Records from a dataset:
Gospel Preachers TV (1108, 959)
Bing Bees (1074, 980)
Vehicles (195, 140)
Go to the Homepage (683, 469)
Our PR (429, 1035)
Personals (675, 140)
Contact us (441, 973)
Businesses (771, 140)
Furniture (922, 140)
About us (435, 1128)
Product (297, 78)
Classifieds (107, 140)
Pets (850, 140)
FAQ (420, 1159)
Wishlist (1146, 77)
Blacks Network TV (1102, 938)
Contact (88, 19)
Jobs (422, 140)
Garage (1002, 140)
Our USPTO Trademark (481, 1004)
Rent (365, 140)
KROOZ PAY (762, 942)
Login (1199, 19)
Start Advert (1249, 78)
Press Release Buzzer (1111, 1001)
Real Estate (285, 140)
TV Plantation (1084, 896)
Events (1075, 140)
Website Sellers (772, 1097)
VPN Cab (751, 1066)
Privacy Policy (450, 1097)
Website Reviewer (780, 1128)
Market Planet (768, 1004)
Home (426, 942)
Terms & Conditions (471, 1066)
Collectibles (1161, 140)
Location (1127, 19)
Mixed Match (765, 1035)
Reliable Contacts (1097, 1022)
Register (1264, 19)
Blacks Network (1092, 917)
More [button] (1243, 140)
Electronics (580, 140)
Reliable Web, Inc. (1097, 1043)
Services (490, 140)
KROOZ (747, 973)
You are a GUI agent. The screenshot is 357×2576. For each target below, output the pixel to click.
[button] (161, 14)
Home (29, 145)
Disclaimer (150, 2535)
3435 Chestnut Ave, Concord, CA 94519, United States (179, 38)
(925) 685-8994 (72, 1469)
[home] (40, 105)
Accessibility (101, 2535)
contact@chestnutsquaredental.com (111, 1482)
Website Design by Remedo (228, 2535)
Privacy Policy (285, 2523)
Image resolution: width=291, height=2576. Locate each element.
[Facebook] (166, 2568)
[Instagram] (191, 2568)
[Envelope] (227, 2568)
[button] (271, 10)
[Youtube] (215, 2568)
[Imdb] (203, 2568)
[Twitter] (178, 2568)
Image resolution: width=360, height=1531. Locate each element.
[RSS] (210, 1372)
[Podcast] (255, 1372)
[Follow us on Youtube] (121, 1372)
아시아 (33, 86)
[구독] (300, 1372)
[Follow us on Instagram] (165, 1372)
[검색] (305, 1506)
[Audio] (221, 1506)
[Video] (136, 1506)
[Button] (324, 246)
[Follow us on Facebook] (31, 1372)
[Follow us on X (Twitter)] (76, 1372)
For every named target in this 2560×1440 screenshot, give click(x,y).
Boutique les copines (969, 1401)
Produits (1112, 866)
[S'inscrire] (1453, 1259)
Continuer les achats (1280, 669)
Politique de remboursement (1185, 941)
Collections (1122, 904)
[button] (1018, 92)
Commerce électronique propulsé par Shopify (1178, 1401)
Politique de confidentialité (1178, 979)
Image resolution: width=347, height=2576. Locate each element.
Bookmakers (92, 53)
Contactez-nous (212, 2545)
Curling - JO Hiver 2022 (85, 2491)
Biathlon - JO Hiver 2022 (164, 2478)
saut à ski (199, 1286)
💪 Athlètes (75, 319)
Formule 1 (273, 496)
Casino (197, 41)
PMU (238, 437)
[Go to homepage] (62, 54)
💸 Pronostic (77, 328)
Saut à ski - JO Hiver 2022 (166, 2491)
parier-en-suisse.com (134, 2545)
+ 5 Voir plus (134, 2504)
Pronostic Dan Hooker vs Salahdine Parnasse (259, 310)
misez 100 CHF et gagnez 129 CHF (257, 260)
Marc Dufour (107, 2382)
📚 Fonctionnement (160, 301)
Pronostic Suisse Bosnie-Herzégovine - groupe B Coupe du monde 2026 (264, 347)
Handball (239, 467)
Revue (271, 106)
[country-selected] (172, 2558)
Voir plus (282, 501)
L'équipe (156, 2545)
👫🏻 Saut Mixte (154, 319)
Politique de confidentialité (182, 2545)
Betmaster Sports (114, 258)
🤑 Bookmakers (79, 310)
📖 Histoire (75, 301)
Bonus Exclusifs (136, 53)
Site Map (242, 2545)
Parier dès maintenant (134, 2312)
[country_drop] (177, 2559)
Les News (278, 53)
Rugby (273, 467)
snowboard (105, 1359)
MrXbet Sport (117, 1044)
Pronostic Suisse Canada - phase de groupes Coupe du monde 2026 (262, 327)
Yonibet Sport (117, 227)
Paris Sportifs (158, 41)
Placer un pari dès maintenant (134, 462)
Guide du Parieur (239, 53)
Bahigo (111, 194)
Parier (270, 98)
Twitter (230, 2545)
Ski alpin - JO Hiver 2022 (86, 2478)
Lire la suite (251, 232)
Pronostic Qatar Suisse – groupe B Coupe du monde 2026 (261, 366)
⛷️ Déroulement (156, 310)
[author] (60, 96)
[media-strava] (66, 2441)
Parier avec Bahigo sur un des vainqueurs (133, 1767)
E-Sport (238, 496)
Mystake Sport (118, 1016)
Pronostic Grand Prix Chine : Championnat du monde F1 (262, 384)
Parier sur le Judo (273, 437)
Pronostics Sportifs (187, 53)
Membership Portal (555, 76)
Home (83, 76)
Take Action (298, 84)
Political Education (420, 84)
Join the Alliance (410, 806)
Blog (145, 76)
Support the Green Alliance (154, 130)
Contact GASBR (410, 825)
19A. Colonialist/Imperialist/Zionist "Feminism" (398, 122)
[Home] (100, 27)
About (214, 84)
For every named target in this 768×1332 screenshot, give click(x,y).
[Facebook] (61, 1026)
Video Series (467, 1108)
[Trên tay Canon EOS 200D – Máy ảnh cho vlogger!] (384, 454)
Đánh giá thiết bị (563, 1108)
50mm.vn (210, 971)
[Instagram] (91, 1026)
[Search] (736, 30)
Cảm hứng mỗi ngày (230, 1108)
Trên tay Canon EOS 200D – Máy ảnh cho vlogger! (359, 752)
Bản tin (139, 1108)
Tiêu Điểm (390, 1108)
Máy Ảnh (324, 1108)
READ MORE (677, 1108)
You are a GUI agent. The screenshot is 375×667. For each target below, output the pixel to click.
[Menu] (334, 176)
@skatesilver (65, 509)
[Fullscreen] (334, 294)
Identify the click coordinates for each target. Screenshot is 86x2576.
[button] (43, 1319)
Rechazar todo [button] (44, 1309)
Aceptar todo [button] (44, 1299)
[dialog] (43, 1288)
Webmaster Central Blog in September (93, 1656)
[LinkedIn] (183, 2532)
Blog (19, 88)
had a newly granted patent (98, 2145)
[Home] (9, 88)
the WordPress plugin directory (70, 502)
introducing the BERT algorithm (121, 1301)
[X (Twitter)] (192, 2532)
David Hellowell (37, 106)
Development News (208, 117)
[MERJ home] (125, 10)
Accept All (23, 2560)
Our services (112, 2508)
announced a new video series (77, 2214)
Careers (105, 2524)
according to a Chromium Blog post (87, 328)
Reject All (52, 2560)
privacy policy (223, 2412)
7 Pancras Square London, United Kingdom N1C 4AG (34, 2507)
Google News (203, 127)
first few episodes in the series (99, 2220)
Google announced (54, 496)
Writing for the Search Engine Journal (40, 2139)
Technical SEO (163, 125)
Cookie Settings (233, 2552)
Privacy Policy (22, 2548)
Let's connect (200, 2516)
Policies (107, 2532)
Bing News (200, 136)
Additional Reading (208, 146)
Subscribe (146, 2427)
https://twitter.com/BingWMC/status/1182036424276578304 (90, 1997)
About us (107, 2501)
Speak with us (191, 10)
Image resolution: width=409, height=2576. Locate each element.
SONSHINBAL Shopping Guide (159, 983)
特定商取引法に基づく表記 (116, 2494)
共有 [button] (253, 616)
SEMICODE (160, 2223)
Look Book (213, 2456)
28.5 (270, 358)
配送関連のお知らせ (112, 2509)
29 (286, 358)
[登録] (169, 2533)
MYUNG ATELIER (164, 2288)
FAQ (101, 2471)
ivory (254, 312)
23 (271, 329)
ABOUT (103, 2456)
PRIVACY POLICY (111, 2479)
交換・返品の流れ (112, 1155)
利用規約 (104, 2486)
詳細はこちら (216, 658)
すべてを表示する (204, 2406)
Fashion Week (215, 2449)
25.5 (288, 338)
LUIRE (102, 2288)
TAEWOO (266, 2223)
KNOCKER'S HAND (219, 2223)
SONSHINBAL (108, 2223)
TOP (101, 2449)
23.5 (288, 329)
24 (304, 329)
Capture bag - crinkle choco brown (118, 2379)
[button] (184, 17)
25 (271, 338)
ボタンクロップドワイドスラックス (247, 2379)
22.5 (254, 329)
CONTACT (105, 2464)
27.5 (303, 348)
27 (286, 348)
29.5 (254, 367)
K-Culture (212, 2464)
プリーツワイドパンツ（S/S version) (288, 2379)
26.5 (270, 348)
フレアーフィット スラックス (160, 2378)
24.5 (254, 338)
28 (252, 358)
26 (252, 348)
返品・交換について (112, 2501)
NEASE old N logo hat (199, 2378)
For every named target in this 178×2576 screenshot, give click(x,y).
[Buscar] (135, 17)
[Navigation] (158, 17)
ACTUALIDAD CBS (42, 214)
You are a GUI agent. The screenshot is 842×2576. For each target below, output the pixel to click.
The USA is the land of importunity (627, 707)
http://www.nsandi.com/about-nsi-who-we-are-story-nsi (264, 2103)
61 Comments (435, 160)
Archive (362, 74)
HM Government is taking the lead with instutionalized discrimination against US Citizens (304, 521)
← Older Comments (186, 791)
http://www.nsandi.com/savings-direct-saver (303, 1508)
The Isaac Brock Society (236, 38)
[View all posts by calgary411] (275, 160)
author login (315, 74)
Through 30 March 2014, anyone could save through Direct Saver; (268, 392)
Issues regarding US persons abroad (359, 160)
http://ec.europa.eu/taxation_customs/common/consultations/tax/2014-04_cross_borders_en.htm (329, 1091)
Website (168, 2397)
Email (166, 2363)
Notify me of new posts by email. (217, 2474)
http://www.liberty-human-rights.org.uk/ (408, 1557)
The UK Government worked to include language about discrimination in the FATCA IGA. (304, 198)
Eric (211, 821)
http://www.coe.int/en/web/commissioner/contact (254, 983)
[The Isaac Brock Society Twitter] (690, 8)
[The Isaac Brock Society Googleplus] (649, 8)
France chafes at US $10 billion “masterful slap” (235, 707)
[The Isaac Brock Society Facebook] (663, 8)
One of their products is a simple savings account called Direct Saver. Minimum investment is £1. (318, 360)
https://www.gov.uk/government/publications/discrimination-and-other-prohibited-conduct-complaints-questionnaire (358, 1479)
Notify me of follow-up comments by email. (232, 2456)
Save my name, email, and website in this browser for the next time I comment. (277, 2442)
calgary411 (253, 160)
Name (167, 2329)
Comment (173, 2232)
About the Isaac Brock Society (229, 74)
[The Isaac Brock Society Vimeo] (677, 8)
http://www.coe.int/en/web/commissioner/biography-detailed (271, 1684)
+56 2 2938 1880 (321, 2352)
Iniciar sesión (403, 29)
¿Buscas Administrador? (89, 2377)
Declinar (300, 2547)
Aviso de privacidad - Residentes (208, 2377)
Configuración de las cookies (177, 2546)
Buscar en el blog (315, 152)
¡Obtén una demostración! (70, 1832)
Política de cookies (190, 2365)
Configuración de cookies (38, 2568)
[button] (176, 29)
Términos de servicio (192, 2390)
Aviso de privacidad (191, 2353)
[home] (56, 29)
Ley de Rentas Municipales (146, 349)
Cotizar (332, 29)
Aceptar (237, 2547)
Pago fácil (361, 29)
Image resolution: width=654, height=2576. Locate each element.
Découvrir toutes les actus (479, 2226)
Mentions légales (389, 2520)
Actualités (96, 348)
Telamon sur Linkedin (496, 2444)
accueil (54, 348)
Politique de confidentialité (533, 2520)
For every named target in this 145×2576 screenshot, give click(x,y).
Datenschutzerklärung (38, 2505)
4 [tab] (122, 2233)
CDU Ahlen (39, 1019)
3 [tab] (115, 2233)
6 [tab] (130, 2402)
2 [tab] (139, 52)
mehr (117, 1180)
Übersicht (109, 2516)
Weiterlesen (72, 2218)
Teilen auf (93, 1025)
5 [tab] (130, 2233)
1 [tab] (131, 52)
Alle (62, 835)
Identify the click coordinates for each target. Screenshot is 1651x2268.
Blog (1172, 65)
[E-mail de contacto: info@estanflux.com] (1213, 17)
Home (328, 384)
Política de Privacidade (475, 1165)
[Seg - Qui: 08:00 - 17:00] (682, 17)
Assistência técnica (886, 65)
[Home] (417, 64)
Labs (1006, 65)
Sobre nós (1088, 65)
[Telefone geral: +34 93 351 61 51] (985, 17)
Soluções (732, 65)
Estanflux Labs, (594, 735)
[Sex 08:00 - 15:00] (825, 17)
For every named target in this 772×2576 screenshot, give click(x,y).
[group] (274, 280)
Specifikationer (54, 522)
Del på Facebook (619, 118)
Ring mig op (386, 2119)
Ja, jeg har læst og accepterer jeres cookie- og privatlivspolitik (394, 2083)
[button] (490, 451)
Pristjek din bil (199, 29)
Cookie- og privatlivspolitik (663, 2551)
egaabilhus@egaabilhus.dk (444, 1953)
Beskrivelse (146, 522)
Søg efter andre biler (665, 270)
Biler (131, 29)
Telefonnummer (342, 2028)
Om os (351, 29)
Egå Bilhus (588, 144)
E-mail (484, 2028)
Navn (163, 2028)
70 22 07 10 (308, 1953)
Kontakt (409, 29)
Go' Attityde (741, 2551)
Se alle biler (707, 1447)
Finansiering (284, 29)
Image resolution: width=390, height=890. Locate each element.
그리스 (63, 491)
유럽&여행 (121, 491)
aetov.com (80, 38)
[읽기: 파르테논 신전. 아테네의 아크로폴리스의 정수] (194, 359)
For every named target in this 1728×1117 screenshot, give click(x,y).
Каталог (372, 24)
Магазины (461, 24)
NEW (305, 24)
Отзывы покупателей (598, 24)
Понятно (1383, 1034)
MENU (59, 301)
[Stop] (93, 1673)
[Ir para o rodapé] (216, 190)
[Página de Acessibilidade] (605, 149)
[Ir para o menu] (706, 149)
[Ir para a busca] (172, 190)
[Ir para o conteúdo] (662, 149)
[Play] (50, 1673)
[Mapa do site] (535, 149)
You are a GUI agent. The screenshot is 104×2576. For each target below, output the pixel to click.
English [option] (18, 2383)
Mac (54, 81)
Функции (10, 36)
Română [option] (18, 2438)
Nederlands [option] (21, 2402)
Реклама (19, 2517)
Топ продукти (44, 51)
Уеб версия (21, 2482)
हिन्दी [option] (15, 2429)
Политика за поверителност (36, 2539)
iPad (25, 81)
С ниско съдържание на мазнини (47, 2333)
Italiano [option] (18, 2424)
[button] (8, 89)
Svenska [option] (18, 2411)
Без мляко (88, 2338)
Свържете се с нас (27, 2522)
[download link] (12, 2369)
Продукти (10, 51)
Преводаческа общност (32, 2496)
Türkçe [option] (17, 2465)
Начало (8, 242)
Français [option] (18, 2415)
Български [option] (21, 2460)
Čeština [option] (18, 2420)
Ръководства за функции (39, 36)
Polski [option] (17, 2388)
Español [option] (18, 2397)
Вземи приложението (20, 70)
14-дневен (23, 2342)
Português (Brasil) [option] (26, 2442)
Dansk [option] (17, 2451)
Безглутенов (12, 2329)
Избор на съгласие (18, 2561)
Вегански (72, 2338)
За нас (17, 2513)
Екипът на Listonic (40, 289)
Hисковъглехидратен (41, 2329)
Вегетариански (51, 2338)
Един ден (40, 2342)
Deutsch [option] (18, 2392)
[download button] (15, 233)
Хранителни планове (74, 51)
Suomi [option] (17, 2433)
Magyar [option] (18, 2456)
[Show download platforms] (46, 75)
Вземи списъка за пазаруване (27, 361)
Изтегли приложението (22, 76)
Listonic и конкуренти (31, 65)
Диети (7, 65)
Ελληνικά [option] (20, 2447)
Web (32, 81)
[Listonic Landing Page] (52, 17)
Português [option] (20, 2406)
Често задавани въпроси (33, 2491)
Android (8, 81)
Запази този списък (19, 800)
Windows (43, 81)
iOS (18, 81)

EXERCISE OBJECTIVE:
In the entries above, find the line holding "Archive (362, 74)" and the line holding "author login (315, 74)", then retype exactly those two lines and every line between them, and nothing else.

EXERCISE ANSWER:
Archive (362, 74)
HM Government is taking the lead with instutionalized discrimination against US Citizens (304, 521)
← Older Comments (186, 791)
http://www.nsandi.com/savings-direct-saver (303, 1508)
The Isaac Brock Society (236, 38)
[View all posts by calgary411] (275, 160)
author login (315, 74)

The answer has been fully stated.